E, in particolare, di fornire all’interessato un tutor che individui le possibilità di occupazione offerte dal mercato del lavoro, assista e “consigli” il lavoratore circa le attività necessarie per sfruttare al meglio tali possibilità e controlli la sua disponibilità effettiva per tali attività.

Il tutor ha – inoltre – l’obbligo di comunicare al Centro per l’Impiego ogni eventuale inadempimento agli obblighi o, comunque, ogni eventuale comportamento non conforme agli stessi da parte della persona interessata.

Finanziamento
Il contratto è finanziato dalla Regione Lazio “nei limiti delle risorse disponibili”.
Il voucher regionale riconoscibile ha un valore economico parametrato sulla distanza dal mercato del lavoro della persona da ricollocare e sulla tipologia contrattuale offerta e si compone di due parti:

– una prima (fino al 20% del valore), che remunera le attività svolte dall’operatore accreditato finalizzate all’inserimento lavorativo ed è riconosciuta all’operatore indipendentemente dal risultato, quando il suo mancato raggiungimento non sia imputabile a cause riferibili all’operatore accreditato;
– una seconda, variabile e dipendente dal raggiungimento del risultato.
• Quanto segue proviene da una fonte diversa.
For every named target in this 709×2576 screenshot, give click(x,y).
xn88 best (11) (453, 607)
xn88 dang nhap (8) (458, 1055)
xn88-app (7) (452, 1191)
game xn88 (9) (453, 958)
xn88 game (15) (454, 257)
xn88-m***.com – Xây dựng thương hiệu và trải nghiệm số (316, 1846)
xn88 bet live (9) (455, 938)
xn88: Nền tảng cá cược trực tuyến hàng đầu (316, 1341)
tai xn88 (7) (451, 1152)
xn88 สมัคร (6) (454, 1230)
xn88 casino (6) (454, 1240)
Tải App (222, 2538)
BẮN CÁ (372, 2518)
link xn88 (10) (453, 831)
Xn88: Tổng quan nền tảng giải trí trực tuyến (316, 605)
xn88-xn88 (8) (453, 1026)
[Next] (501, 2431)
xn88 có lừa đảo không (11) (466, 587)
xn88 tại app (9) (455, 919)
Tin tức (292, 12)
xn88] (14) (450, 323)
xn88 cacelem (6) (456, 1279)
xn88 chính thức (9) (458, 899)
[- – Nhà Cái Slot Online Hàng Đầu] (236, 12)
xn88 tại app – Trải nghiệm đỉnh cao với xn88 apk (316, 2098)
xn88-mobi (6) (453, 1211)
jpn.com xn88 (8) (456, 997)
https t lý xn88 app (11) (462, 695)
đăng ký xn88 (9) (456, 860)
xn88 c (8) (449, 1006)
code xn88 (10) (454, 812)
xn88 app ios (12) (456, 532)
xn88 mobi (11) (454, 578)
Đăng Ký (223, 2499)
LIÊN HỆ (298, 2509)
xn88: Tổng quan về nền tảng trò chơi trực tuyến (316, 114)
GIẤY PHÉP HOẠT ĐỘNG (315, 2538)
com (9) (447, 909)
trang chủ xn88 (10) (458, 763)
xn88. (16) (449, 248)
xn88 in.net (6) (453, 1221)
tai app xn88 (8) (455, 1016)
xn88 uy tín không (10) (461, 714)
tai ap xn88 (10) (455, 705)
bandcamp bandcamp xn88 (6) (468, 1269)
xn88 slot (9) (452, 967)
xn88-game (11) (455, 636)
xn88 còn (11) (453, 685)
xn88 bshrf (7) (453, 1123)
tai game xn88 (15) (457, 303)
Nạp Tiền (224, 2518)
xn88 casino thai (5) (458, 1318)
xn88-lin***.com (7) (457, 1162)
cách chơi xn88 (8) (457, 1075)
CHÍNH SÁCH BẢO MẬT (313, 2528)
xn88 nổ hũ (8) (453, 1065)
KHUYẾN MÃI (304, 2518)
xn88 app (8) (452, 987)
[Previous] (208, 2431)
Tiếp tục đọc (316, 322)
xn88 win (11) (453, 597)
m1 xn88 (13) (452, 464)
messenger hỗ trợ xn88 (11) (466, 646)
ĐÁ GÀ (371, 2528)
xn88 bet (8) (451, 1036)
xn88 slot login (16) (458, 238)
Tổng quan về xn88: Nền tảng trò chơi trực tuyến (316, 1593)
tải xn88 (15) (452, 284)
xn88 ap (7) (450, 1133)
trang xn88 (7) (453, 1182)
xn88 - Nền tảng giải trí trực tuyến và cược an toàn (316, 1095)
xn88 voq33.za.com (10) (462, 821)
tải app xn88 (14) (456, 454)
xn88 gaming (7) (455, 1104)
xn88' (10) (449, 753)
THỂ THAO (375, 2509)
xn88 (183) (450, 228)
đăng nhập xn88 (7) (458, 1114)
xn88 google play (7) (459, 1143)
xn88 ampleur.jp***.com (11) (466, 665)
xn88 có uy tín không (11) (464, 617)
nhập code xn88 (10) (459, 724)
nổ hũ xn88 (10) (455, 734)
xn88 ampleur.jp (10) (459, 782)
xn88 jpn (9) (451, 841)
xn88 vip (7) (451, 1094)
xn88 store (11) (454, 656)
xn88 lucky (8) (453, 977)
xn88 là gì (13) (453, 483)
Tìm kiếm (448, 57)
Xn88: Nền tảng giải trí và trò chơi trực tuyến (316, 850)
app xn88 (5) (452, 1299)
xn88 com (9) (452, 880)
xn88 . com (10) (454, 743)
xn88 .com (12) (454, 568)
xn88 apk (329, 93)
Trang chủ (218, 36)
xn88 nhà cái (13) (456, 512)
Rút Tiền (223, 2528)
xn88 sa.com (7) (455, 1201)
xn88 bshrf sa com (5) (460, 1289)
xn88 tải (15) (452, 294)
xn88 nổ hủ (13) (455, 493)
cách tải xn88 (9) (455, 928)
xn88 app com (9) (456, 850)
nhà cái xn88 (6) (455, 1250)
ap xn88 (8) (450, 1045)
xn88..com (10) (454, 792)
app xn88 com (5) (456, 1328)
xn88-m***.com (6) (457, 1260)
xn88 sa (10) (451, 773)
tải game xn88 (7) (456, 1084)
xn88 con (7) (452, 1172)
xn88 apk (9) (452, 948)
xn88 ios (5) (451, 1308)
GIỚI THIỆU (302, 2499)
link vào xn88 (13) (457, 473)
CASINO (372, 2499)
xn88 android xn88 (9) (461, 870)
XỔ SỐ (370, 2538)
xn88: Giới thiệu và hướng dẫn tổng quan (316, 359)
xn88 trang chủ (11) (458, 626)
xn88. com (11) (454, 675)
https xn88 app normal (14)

Il risultato utile ai fini del pagamento è individuato nella effettiva stipula di un contratto di lavoro subordinato a tempo indeterminato o a tempo determinato della durata minima di sei mesi, anche in regime di somministrazione. Ferma restando la durata minima di sei mesi, nel caso di contratto a tempo determinato il valore del voucher sarà riproporzionato in base alla durata del termine.

La cessazione del contratto di ricollocazione
Ai sensi degli artt.9-12 della disciplina regionale, il contratto può concludersi anticipatamente rispetto al termine sopra indicato:

– per il raggiungimento del risultato (l’assunzione) prima del termine contrattuale
– qualora, senza giustificato motivo, l’interessato rifiuti un’offerta di lavoro congrua o non partecipi alle attività previste dal contratto ai fini della ricerca di lavoro
– per rinuncia dell’interessato
– per inadempimento dell’operatore accreditato (nel qual caso il Centro per l’impiego convoca il lavoratore affinché possa stipulare un nuovo contratto con altro operatore).